As discussed above, biogeochemical cycles of C, N, P, and S are important ecological functions in freshwater ecosystems. In our study, mantel tests showed significant correlations between taxonomic and functional dissimilarity matrixes (beta diversities), suggesting that the overall changes in potential functions, as well as the changes of potential metabolisms of C, N, P, and S were closely associated with changes in taxonomic compositions of the bacterial communities. Functional redundancy always exists in natural ecosystems (Cardinale, Nelson & Palmer, 2000; Rosenfeld, 2002; Allison & Martiny, 2008) and is measured by the correlation between taxonomic and functional gene diversities (Fierer et al., 2013; Yang et al., 2017). Functional redundancy occurs when different organisms execute a similar function, remaining functional stabilization of communities upon species loss (Rosenfeld, 2002; Nyström, 2006). Our results showed that the bacterial communities in water column had a lower redundancy of overall functions than in sediment. Moreover, compared to overall functions, sediment bacterial communities had lower functional redundancy of N metabolism, and bacterial communities in water column had lower functional redundancy of N metabolism and P cycle. In bacterial communities, functional redundancy is expected to allow bacterial communities to have a certain extent of resistance and resilience in facing environmental perturbations (Allison & Martiny, 2008; Bowen et al., 2011). The results suggested that the bacterial communities in water column were less stable than bacterial communities in sediment. Moreover, N metabolism and P cycle was more vulnerable to environmental perturbations than C and S metabolisms, influencing nutrient biogeochemical processes in the eutrophic river-lake system of Poyang Lake.
In this study, we assessed the functional properties of bacterial communities in SL, SR, WL, and WR in the river-lake system of Poyang Lake. In general, the results showed that bacterial communities in sediment and water had distinct potential functions in the biogeochemical processes of carbon, nitrogen, phosphorus, and sulfur. However, there was no difference between tributaries and the lake itself. Moreover, bacterial communities in water column had a lower functional redundancy than in sediment. Comparing to the overall functions within systems, bacterial communities had lower functional redundancy of nitrogen metabolism in sediment, and lower functional redundancy of nitrogen metabolism and phosphorus cycle in water column.

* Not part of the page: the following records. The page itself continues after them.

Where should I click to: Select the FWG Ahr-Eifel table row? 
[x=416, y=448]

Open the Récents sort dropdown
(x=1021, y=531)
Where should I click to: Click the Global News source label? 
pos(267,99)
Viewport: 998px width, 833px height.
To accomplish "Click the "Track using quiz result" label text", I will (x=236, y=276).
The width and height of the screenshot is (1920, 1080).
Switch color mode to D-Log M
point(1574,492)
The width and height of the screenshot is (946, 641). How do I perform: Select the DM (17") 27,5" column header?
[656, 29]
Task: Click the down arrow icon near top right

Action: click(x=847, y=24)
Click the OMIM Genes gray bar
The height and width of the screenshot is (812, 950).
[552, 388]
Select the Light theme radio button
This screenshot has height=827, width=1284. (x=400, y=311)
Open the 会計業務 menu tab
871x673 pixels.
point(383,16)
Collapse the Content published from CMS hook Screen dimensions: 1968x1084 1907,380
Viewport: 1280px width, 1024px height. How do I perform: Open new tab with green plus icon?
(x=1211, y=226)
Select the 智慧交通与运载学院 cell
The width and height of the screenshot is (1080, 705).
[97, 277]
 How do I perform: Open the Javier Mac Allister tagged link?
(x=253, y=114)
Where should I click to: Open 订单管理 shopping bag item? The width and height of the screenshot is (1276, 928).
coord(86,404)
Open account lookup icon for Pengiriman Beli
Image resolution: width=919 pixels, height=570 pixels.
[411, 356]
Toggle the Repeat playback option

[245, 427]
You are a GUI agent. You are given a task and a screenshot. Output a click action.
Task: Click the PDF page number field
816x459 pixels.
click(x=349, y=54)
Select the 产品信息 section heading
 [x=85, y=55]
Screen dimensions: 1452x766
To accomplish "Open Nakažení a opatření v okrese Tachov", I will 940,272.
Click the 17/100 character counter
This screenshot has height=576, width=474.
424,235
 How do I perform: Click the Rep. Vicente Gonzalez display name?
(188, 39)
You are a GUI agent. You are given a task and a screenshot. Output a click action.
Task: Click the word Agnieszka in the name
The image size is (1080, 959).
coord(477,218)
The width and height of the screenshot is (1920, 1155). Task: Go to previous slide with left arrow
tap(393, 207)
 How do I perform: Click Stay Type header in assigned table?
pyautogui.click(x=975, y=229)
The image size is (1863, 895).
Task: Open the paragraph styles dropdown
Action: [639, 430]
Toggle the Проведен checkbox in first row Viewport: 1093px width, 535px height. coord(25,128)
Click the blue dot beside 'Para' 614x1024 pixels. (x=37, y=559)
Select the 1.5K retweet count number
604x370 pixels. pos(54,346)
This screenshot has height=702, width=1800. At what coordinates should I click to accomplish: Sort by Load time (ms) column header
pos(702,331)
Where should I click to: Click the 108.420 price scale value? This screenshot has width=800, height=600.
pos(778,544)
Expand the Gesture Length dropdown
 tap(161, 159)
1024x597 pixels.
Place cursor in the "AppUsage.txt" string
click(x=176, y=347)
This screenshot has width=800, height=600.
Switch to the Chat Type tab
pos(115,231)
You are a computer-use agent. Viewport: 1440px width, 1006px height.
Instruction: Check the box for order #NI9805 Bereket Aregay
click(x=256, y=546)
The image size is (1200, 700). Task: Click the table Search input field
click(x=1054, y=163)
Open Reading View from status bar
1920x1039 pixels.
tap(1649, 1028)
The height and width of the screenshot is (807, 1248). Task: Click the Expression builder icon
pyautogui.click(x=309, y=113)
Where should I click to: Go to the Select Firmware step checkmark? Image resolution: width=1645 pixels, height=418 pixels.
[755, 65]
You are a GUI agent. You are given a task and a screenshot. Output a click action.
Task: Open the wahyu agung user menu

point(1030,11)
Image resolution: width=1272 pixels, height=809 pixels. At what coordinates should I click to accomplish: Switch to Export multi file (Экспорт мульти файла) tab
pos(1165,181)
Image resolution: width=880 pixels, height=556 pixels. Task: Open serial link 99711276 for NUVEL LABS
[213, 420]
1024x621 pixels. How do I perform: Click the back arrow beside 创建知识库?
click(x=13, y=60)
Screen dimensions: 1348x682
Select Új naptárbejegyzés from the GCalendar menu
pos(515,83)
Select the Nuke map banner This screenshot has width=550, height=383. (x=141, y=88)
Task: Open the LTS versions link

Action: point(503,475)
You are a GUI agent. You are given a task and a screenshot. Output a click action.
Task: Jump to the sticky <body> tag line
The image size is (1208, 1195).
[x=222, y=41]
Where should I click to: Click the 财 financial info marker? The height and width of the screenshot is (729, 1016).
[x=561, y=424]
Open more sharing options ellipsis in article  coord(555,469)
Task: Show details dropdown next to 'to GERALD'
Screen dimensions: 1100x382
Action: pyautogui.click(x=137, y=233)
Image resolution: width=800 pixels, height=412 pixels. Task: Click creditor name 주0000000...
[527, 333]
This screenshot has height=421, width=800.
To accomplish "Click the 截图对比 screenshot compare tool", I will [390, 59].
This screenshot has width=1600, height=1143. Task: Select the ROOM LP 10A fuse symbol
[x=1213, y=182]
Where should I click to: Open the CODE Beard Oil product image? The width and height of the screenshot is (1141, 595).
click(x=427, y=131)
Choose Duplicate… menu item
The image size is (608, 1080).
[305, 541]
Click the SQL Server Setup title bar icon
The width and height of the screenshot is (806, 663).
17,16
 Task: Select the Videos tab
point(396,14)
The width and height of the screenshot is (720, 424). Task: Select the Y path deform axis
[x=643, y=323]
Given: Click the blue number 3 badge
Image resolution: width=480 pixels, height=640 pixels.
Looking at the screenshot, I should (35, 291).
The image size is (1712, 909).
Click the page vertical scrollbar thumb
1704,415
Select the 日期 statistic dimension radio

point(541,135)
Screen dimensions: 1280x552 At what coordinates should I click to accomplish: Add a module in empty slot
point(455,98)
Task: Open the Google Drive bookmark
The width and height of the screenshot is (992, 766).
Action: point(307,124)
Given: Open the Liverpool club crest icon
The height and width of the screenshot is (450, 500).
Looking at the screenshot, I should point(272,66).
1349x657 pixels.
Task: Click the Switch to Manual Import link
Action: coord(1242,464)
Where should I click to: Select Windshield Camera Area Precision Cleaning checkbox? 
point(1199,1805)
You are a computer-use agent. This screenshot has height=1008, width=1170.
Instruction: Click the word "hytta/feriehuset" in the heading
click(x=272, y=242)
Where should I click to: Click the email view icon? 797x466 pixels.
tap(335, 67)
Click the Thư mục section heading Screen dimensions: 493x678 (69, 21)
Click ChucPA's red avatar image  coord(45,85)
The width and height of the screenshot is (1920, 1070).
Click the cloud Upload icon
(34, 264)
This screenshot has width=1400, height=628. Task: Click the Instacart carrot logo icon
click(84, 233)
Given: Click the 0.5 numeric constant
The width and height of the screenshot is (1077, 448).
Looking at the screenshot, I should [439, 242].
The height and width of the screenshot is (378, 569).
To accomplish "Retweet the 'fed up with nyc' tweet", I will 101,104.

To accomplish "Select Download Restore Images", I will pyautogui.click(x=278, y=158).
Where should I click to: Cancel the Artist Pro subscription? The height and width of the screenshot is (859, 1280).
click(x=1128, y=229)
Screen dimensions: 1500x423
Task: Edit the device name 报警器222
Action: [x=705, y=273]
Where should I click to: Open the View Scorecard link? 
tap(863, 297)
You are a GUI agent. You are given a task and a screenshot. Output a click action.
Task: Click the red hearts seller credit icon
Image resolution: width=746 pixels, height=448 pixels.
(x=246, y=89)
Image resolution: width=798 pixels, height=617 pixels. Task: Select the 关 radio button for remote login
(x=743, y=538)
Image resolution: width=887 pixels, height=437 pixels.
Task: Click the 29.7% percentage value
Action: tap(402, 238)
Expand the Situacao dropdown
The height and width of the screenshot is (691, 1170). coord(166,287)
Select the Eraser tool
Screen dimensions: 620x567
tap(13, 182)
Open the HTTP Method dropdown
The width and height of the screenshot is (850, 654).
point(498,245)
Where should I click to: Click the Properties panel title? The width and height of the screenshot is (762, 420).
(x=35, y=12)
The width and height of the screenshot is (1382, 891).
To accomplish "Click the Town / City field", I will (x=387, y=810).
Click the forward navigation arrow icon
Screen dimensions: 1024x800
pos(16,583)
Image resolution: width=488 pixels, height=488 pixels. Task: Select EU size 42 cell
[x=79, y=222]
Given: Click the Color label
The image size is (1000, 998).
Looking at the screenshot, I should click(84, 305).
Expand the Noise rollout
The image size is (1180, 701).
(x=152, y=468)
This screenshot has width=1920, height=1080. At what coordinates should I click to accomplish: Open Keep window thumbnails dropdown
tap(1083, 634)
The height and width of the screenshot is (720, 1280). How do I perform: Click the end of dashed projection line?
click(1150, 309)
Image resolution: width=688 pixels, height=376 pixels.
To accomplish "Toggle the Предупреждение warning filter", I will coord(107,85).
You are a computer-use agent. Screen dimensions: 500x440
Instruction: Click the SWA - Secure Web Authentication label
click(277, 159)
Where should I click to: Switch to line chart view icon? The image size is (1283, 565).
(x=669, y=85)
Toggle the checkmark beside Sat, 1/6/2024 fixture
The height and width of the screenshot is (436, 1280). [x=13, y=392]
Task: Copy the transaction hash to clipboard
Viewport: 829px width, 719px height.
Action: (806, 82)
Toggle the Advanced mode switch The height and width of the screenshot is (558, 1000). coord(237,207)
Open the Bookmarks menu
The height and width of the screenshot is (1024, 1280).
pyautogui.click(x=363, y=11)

In this eutrophic river-lake system, functional compositions of the bacterial communities were vulnerable to nutrient perturbations especially in water column. By revealing the metabolism pathways of major functions, the influences of nutrient variables on functional compositions, and functional redundancy, this study can provide insights into the microbial community structures and ecological processes in this river-lake system.